D is for Dump Trump stands for our disgust with Trump’s reactionary rhetoric and the way he substitutes innuendo for fact in an attempt to inflame his supporters and bully his detractors and scapegoat various segments of the population,” he said. “And I feel like that’s exactly the tactic that was used against us.”

Brad and Amy Herzog in front of their RV for the summer in 2012. Brad Herzog described traveling across the country with his wife as a "second honeymoon."
Brad and Amy Herzog in front of their RV for the summer in 2012. Brad Herzog described traveling across the country with his wife as a "second honeymoon."
Herzog family

The couple is “more emboldened than ever” to produce the book now, Herzog said. They have received numerous offers for legal assistance, but they haven’t focused on taking legal action just yet, he said.

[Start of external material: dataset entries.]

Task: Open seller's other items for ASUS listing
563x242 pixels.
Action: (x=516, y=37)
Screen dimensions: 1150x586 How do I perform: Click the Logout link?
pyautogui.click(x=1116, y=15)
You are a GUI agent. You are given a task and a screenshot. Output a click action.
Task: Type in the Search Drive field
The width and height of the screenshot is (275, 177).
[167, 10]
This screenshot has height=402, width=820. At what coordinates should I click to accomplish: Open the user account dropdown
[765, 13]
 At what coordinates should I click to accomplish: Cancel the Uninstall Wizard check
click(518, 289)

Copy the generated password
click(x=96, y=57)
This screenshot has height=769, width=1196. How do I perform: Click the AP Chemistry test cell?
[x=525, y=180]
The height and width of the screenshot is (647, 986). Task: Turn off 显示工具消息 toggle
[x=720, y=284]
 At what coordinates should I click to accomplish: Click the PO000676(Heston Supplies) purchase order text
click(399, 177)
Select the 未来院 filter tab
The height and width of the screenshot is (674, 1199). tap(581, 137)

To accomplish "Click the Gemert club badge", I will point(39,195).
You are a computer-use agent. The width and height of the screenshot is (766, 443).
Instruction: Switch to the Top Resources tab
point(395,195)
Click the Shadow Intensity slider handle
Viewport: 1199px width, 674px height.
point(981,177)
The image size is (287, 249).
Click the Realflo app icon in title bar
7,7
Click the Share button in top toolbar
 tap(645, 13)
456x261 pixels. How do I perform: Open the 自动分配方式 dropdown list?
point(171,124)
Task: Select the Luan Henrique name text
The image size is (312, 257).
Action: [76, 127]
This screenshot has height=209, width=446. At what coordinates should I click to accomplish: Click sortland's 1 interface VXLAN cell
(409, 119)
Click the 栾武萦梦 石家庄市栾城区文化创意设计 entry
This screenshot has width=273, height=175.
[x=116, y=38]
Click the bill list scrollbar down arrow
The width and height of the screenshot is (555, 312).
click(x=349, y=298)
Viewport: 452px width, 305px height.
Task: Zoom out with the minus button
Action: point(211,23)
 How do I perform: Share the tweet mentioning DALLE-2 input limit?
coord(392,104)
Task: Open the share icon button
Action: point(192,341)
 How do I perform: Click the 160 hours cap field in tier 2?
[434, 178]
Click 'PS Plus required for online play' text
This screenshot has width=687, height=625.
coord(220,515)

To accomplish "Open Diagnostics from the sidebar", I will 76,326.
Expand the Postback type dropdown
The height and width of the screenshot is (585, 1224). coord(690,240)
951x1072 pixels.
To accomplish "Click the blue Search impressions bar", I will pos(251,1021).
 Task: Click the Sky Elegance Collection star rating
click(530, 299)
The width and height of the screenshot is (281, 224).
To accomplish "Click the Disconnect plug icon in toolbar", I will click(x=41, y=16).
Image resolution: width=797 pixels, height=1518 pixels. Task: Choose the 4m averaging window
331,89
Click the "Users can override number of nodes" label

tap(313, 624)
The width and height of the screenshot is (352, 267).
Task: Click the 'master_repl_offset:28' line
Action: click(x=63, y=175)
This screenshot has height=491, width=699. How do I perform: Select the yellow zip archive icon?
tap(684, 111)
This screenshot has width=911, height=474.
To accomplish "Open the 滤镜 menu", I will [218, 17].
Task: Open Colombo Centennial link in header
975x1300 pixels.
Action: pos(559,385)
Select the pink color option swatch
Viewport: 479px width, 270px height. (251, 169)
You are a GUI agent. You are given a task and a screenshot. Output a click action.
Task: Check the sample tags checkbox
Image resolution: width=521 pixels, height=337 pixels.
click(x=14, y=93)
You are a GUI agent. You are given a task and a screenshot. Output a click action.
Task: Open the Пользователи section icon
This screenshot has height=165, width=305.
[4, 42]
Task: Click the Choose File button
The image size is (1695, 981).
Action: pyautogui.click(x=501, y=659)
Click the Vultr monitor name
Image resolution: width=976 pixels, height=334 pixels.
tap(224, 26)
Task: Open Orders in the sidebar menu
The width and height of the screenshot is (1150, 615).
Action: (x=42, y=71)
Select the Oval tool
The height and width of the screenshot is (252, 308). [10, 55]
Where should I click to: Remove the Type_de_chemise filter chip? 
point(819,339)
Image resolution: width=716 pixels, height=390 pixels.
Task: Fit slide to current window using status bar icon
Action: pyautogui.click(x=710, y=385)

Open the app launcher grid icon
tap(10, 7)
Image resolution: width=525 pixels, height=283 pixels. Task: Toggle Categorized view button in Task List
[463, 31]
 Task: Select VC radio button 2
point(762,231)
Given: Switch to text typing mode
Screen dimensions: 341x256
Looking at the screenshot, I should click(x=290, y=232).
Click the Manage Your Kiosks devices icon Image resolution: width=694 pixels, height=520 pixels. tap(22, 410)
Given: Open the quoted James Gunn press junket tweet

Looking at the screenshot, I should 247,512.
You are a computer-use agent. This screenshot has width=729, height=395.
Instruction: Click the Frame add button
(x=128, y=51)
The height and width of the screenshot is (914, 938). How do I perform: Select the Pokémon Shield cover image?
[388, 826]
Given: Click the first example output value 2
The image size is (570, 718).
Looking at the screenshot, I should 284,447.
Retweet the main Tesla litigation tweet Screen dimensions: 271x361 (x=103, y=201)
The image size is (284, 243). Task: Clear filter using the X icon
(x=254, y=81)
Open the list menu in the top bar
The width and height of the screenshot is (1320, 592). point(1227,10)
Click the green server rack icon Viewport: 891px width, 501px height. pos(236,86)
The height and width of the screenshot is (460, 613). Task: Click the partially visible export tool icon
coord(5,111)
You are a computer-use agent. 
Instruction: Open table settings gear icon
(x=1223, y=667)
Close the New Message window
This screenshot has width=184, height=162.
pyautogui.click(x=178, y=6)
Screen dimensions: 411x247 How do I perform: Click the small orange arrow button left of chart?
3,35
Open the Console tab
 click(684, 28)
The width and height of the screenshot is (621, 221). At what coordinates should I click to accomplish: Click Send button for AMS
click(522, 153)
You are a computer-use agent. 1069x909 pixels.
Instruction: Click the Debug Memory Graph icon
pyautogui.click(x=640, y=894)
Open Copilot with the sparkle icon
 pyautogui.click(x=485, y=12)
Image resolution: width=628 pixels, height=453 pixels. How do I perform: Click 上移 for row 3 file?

Right now, we’re just trying to land on our feet with our principles intact,” Herzog added.

He sees a certain irony in being fired for his political beliefs because one of the benefits of traveling the country by RV is getting to meet people with different political beliefs, he said.

“I still believe that a road trip in a house on wheels is a great way to see America and I feel like if more people did so, and got out of their little bubble world, including maybe some of the people involved in this decision, there might just be a little bit less intolerance out there,” he told HuffPost.

After they lost their jobs, donations to the Herzogs’ Kickstarter soared past their $7,500 initial goal. The couple had raised over $23,500 by Thursday morning. Strangers had donated the vast majority of money.

Still, Herzog said he wouldn’t recommend giving up one’s job for a Kickstarter. “But maybe there’s a little bit of bittersweet karma there,” he added.